Items from a data source>
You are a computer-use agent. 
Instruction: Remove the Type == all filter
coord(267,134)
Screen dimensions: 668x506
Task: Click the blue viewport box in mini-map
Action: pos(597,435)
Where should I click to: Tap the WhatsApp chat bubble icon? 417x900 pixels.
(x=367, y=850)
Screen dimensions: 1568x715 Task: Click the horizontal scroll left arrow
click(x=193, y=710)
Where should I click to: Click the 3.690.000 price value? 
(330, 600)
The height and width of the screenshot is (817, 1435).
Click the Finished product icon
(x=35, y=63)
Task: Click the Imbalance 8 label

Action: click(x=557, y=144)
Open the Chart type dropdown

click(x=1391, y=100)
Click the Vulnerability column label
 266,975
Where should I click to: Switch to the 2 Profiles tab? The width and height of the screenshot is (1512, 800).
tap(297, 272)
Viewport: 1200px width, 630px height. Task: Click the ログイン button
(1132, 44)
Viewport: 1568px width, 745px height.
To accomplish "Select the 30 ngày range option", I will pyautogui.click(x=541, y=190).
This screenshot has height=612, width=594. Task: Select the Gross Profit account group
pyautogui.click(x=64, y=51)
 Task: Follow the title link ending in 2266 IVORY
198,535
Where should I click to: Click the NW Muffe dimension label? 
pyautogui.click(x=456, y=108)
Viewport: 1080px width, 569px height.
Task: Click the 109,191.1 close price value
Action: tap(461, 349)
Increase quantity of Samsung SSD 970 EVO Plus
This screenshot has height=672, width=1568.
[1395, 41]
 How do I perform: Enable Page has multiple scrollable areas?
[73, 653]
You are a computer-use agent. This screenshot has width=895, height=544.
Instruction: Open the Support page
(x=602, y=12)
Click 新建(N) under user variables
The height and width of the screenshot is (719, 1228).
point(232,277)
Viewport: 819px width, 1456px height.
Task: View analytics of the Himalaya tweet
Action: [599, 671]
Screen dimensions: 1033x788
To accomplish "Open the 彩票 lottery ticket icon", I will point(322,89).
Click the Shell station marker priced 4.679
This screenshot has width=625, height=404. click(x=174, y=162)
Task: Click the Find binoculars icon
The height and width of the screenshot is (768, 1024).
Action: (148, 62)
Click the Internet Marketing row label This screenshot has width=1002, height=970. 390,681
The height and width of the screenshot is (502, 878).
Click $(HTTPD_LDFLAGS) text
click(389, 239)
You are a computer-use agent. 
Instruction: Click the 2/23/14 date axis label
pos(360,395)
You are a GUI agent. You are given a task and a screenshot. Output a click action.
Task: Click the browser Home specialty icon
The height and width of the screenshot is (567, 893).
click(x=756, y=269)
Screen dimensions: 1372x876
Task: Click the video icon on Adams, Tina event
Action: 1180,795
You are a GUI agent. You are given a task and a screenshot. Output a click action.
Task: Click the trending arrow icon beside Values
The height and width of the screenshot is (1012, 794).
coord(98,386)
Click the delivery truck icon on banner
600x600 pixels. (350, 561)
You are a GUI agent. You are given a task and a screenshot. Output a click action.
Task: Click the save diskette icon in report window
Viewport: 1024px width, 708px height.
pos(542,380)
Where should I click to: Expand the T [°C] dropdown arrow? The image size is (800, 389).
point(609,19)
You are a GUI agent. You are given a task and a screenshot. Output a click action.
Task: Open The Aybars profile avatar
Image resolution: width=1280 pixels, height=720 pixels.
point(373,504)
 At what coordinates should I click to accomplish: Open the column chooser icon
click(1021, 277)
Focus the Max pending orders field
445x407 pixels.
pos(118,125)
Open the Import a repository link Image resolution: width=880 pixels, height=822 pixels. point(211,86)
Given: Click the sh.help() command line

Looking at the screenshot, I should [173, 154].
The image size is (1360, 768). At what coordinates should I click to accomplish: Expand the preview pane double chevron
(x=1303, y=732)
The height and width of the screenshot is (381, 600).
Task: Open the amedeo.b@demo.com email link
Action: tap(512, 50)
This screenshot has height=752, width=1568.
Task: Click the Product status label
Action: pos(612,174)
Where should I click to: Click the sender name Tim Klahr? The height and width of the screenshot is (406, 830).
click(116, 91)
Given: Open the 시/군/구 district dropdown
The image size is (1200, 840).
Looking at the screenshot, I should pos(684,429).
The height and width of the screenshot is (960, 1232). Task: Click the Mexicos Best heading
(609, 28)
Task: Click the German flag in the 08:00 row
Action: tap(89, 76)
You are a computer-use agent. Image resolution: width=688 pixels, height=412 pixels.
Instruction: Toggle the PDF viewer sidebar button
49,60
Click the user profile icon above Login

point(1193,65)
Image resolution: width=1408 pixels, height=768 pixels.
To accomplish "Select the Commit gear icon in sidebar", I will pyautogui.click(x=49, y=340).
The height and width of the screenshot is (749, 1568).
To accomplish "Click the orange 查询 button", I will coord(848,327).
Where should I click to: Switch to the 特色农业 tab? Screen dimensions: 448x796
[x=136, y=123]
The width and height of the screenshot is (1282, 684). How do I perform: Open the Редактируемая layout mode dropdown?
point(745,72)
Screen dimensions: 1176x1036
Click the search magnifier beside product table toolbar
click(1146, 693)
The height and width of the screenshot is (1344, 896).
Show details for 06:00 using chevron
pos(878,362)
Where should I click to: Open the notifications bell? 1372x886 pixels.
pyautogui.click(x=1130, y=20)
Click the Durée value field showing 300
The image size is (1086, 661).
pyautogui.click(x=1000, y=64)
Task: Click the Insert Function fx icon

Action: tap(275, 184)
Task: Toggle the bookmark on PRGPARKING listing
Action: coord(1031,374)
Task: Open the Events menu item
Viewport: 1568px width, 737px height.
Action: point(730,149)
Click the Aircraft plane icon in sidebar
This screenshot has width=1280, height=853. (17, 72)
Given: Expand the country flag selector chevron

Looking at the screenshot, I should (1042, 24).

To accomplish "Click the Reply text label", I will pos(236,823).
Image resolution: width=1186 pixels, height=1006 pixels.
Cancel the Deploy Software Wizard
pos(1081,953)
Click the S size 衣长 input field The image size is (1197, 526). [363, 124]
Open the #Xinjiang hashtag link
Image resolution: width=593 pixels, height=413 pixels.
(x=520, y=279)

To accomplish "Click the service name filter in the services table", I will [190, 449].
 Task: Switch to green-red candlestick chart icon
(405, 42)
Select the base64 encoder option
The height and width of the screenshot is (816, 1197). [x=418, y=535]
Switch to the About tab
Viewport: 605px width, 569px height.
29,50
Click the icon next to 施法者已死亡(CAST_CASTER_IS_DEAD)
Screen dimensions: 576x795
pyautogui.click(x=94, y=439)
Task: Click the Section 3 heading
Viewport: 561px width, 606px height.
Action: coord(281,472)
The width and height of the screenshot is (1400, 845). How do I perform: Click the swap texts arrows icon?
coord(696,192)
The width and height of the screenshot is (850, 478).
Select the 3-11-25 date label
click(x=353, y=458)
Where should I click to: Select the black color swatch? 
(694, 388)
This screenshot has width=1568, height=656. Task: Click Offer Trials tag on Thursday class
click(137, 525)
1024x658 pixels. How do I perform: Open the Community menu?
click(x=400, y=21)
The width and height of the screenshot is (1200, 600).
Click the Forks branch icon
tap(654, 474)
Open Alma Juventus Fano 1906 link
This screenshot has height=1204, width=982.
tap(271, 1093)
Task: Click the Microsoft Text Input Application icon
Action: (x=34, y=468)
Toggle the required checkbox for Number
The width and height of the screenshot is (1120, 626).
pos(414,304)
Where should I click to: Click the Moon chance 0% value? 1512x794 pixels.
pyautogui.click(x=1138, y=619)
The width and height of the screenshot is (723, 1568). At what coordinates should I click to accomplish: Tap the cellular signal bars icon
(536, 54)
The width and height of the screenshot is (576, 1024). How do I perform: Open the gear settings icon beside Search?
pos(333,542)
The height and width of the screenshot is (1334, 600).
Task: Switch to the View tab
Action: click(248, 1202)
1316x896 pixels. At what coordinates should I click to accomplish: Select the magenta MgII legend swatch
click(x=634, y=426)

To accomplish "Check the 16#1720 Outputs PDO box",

TASK PROMPT>
Say how many lines in the records hold the string "computer". Give no other words.

PROBLEM SOLUTION>
4